I walked into the village along the crest of the hill and then down a steep curving road, past cottages that all had jaunty nautical names and the trim but impersonal look of second homes. The population of Salcombe, I read somewhere, increases tenfold during the summer season, from two thousand to twenty thousand. This was definitely the summer season. But even when crowded to bursting, it is a lovely place. In the harbor, little boats with triangular sails floated on the glassy water like party favors. A tangy smell of marine life hung in the air. Gulls cawed and wheeled overhead, dropping splatty white cluster bombs on rooftops and pavements. Goodness knows what those gulls eat, but it certainly keeps them regular.

Salcombe is smart and prosperous and lively. Everyone was dressed like a Kennedy at Hyannisport. I had to get a sweater out of my bag and tie it around my neck to keep people from staring. They all had a robust, healthy, sea-sprayed look about them. These people didn’t walk from place to place, they
bounded
.

The main street in Salcombe is Fore Street. The
Daily Telegraph
has deemed it the sixth coolest street in Britain. I have no idea how they make such an assessment, though I suspect, this being the
Telegraph
, that it has little to do with science or much real thought. The shops were unquestionably upmarket. At the Casse-Croûte Deli, the special of the day was Brie and asparagus tart made with organic cider, which I was pleased and relieved to see. How often have I had to decline a Brie and asparagus tart because the cider wasn’t organic. It occurred to me that in my lifetime British food has gone from strange and unappetizing to strange and unappetizing again with about fifteen years of glorious, unself-conscious tastiness in between. Call me an unreconstructed heathen, but the sooner we get back to a national diet of chips with gravy and that sort of thing, the happier I will be. In my day every restaurant meal started with prawn cocktail and finished with Black Forest gateau and we were all a lot happier, believe me.
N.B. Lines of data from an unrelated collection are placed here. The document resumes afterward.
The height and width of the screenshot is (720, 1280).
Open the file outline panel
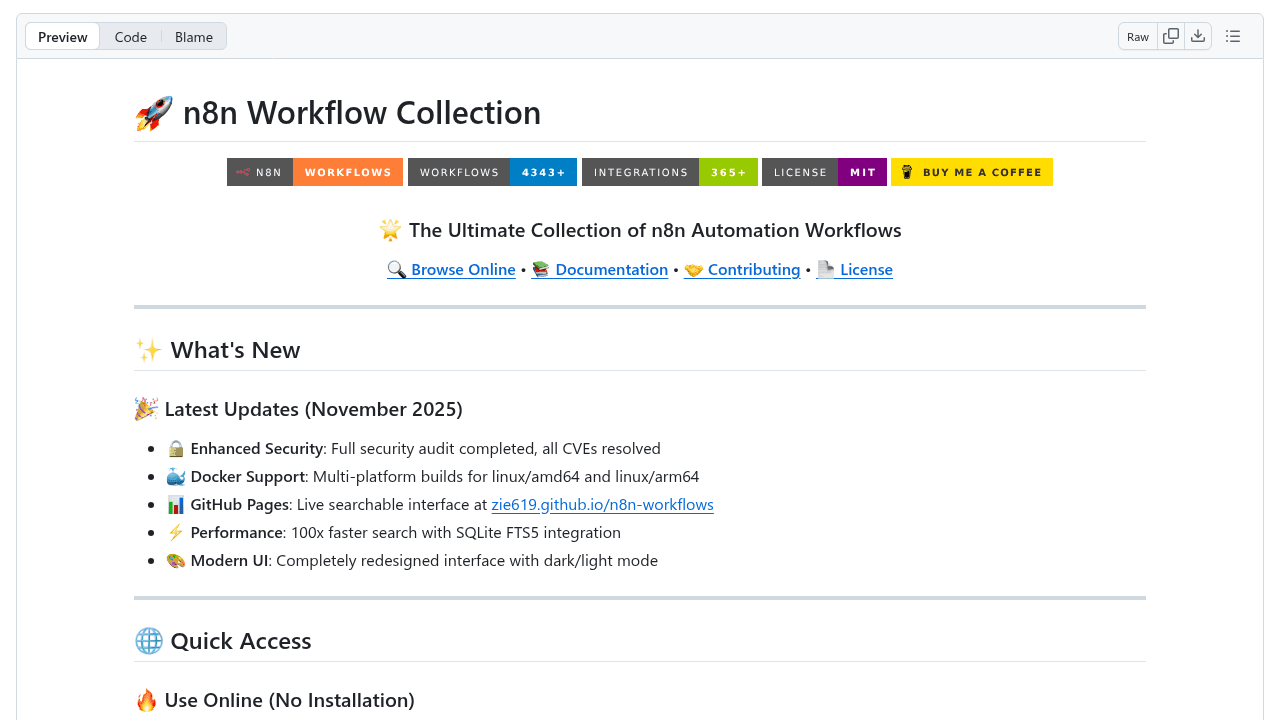[1232, 35]
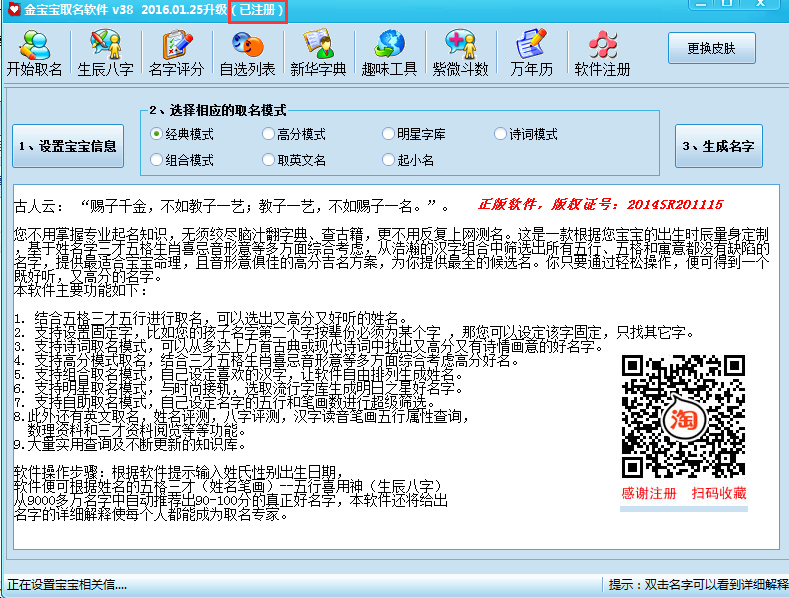789x598 pixels.
Task: Open the 趣味工具 fun tools
Action: (x=389, y=53)
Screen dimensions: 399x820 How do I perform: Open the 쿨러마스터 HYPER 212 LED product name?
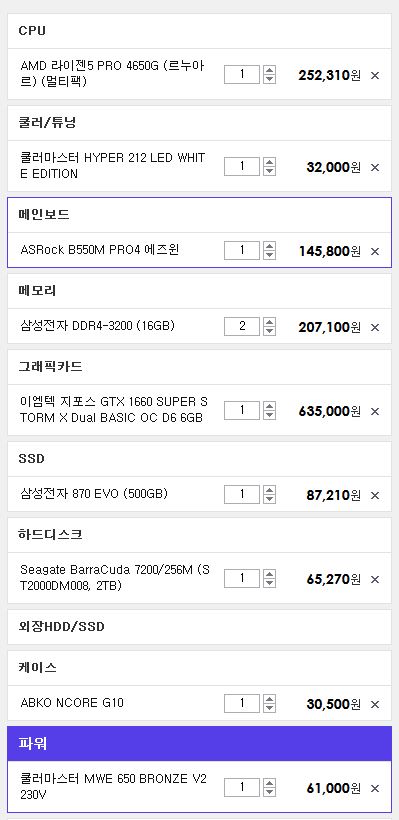pos(112,166)
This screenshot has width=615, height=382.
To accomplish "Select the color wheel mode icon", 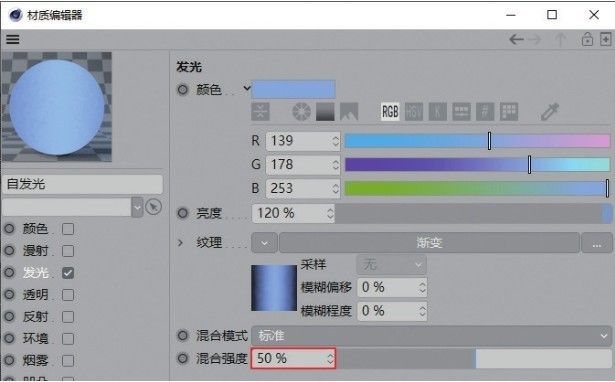I will (301, 112).
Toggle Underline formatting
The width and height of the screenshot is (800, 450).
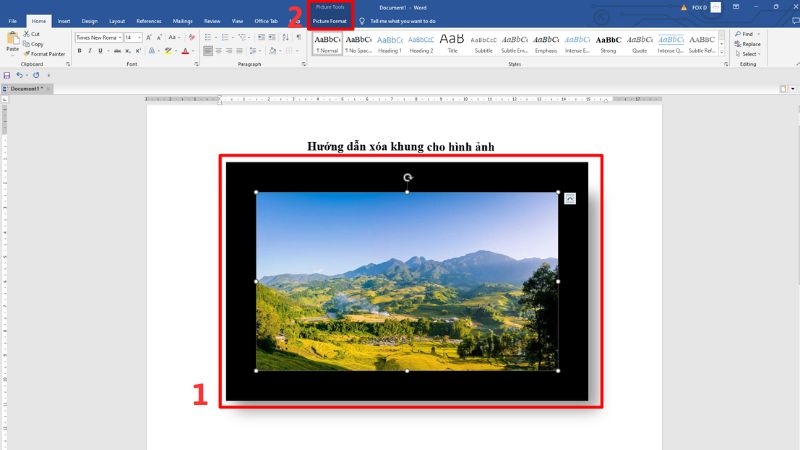102,51

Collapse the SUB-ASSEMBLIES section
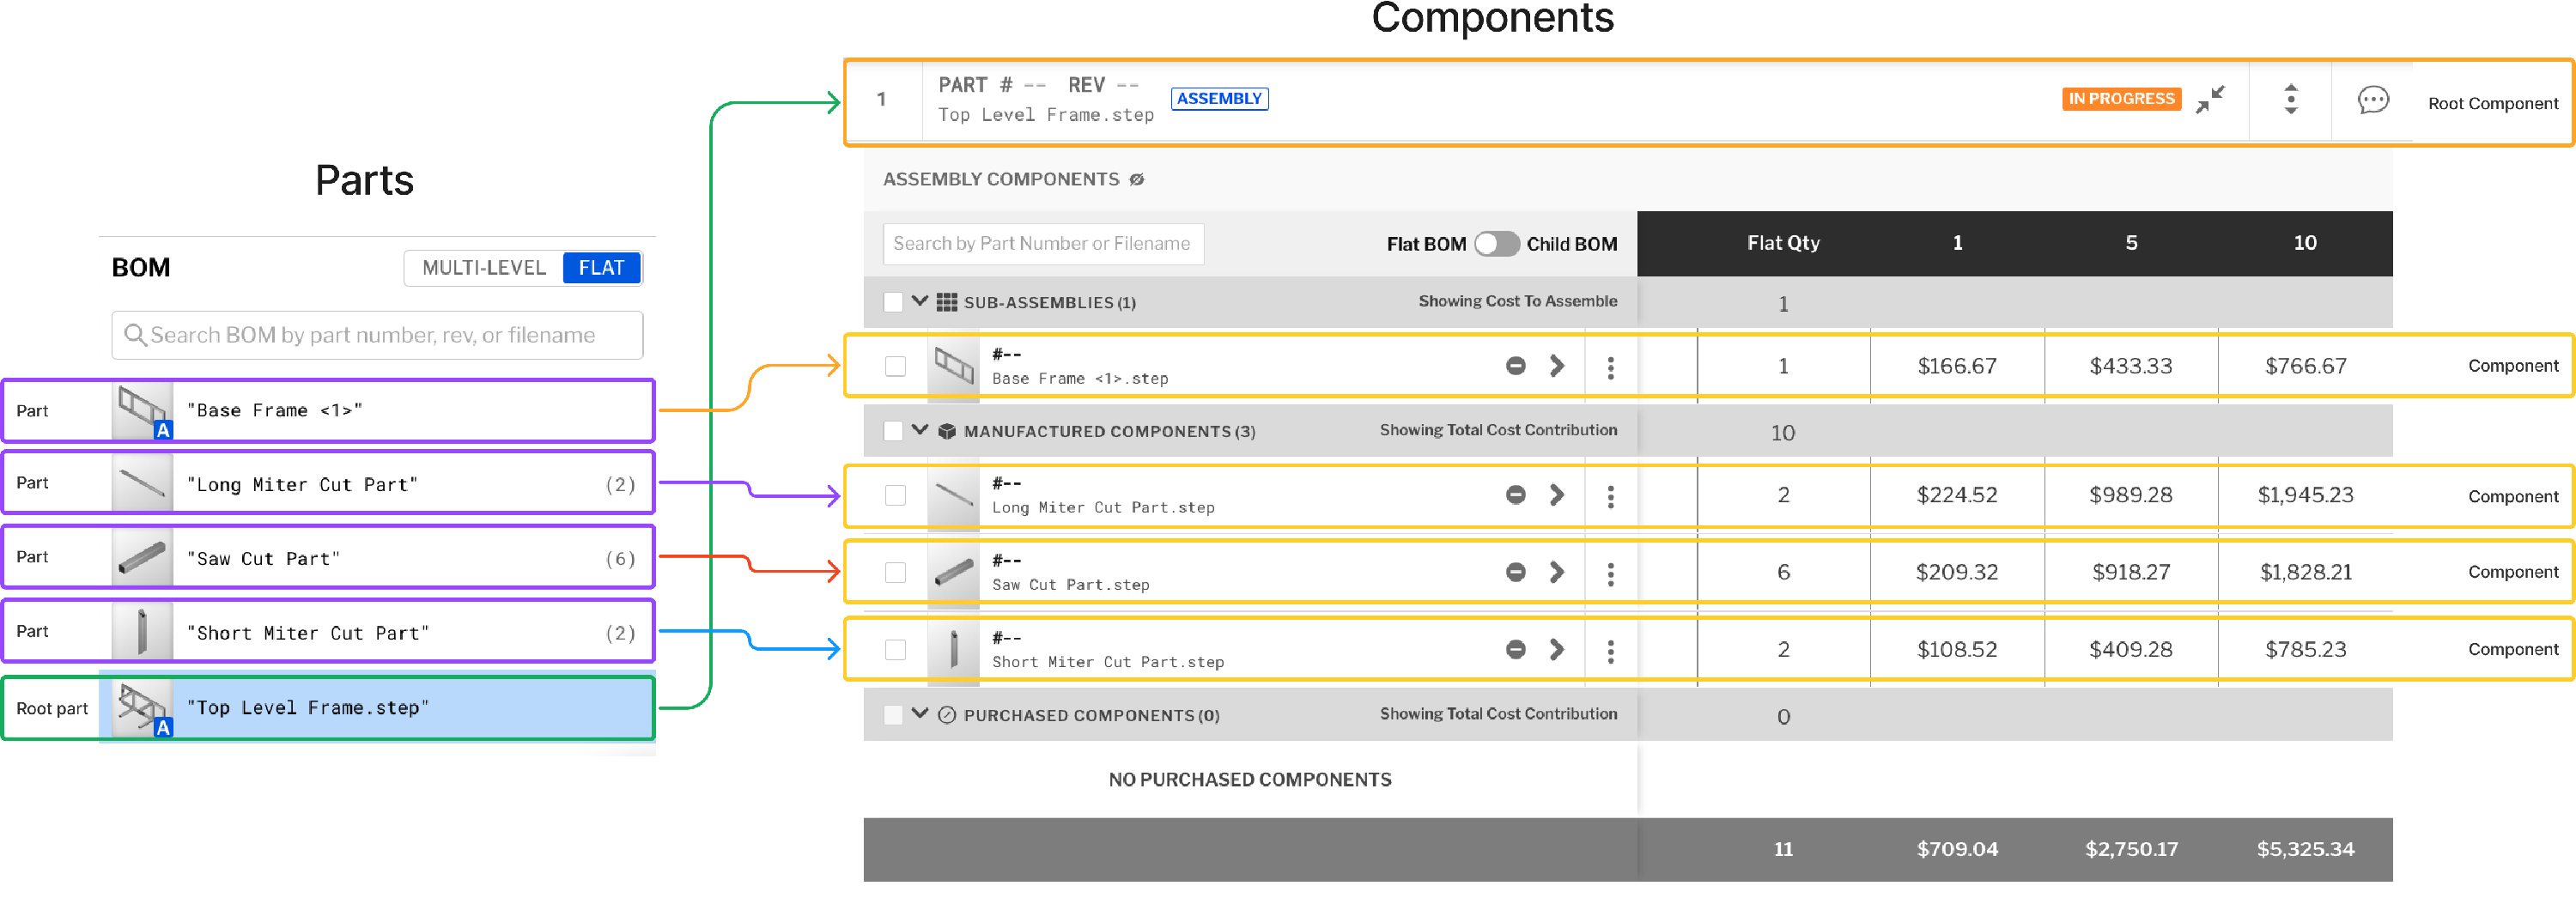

Everywhere in Salcombe was packed. I stood not the slightest chance of sitting down with a cup of coffee or organic tart, so I decided to go for a walk and retraced my route back up to the hilltop and along the road toward Kingsbridge. About a mile along, a narrow, beckoning lane ran off to the right through glorious countryside. From my hilltop vantage point, I could see the Kingsbridge estuary poking its skinny arms into various clefts in the middle distance. I had left my Ordnance Survey map in the car, so I couldn’t see where the local footpaths were, but I thought I could amble down the lane to the next village and maybe find a nice, forgotten pub for lunch. I walked for perhaps a third of a mile, unable to see anything beyond the thick hedges pressing in on both sides, then came around a bend and to my dismay found a giant piece of farm machinery coming up the lane toward me. It entirely filled the available space and was roughly brushing the hedges on both sides. There wasn’t any possibility of my standing aside for it, and no gaps for farm gates anywhere along the way to retreat into, so I had no choice but to turn around and walk briskly all the way back up the hill to where I had started, acutely aware that just behind me, moving at a speed just fast enough to be menacing, was a giant piece of machinery that could flatten me like a piece of dropped chewing gum if it elected to. I turned from time to time to the driver to mime a kind of apology for being in his way, indeed for existing at all, and to indicate that I was moving as fast as I could, but found not the tiniest hint of warmth or compassion in his grim, set expression. The faster I tried to move, the more he seemed to speed up. At the top of the hill, I bent double gasping for breath and he sped past without a look of acknowledgment.